AOL - the online division of Time Warner, the world's biggest media company - will no longer charge high-speed internet users for e-mail and other web services in a gambit to attract more viewers and boost online advertising.
The company is carrying out its fourth overhaul in five years as it competes with web search and advertising leaders Google and Yahoo.
The largest US provider of internet access - which also has millions of customers in the UK - has steadily lost subscribers to high-speed services offered by cable operators and phone companies, and hopes to counter that trend by tapping a burgeoning online ad market.

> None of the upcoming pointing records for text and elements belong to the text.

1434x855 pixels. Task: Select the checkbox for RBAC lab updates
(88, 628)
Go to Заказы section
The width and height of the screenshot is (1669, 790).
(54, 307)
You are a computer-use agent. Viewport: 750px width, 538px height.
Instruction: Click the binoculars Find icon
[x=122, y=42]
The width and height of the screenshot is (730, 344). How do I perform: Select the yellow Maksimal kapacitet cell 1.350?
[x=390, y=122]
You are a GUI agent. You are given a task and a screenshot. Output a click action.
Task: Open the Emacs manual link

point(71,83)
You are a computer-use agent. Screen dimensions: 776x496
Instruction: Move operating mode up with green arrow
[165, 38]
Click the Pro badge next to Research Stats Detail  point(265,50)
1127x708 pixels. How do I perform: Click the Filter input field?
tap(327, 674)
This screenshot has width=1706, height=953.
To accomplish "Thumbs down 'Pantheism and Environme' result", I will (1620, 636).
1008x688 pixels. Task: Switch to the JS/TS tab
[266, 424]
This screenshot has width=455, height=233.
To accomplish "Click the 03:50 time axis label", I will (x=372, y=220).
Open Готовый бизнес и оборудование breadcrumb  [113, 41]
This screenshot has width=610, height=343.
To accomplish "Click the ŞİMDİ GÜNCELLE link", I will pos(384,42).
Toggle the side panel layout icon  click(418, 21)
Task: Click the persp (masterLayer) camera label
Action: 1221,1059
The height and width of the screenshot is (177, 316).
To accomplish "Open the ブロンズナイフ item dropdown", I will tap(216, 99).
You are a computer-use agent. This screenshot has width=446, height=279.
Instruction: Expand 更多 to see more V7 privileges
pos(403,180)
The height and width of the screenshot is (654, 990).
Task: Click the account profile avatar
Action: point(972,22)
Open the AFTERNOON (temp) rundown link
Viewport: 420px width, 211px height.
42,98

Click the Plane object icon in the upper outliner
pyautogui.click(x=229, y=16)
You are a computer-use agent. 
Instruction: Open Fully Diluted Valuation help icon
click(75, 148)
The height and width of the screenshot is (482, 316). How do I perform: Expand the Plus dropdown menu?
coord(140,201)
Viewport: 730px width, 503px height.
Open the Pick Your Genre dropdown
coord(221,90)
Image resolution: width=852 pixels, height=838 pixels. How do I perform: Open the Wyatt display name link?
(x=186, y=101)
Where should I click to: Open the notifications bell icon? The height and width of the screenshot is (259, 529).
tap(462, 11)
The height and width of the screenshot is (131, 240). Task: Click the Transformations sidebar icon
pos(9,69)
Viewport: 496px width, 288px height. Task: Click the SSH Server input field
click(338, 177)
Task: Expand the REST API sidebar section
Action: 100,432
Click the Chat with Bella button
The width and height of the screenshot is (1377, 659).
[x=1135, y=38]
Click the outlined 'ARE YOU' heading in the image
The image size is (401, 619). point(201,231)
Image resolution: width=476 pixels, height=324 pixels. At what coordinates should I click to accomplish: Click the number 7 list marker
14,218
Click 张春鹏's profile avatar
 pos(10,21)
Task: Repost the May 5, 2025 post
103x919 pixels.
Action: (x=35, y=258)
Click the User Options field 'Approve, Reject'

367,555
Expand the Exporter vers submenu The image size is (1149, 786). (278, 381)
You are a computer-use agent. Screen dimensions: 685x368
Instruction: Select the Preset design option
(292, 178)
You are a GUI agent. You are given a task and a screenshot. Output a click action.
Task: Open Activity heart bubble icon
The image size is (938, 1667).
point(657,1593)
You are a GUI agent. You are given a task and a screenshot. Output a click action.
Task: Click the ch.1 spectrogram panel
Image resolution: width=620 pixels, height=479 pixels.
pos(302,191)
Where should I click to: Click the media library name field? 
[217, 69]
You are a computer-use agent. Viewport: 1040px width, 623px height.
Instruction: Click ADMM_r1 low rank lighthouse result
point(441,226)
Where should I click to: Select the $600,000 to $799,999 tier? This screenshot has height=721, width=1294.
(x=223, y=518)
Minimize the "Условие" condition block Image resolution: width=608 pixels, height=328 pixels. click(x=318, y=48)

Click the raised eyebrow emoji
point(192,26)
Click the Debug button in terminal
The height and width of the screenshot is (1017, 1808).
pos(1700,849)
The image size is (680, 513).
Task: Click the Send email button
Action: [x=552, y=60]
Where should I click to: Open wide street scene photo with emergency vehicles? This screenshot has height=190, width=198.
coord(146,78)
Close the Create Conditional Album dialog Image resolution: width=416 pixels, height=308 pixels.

The AOL transition is set to be completed in early September.
The free services will include e-mail, instant messaging, a local phone number with unlimited incoming calls as well as safety and security features.
AOL aims to hold on to individuals who are considering moving to other Internet access services but want to keep their AOL e-mail accounts and other features, the company said.
"This is the next logical step for AOL to capitalise further on the explosive rise in broadband usage and online advertising," said Time Warner president and chief operating officer Jeff Bewkes.
AOL's future is key to Time Warner, whose share price hit a two-year low in July and faces investor pressure to extract more value out of the internet division.
AOL, which has 17.7 million US subscribers, has kept the e-mail addresses of former members from the last two years and will offer the free services to them and to new users.
The company had already made clear it sought to change into an ad-supported network providing information and entertainment as its internet access business steadily lost subscribers.
It also lost 976,000 subscribers in the quarter from the first quarter and more than three million subscribers from a year ago.
Total revenue dropped two per cent to $2 billion in the quarter, but AOL's ad revenue rose 40 per cent from a year ago.
The company's websites drew an average of 113 million viewers in the United States during that period.
"Online ad growth was strong," said Richard Greenfield, analyst at Pali Capital.
"Trying to understand what really drove that is key to the prospects of AOL's new strategy."
Meanwhile, AOL expects to to reach deals to sell its European internet access businesses by the autumn.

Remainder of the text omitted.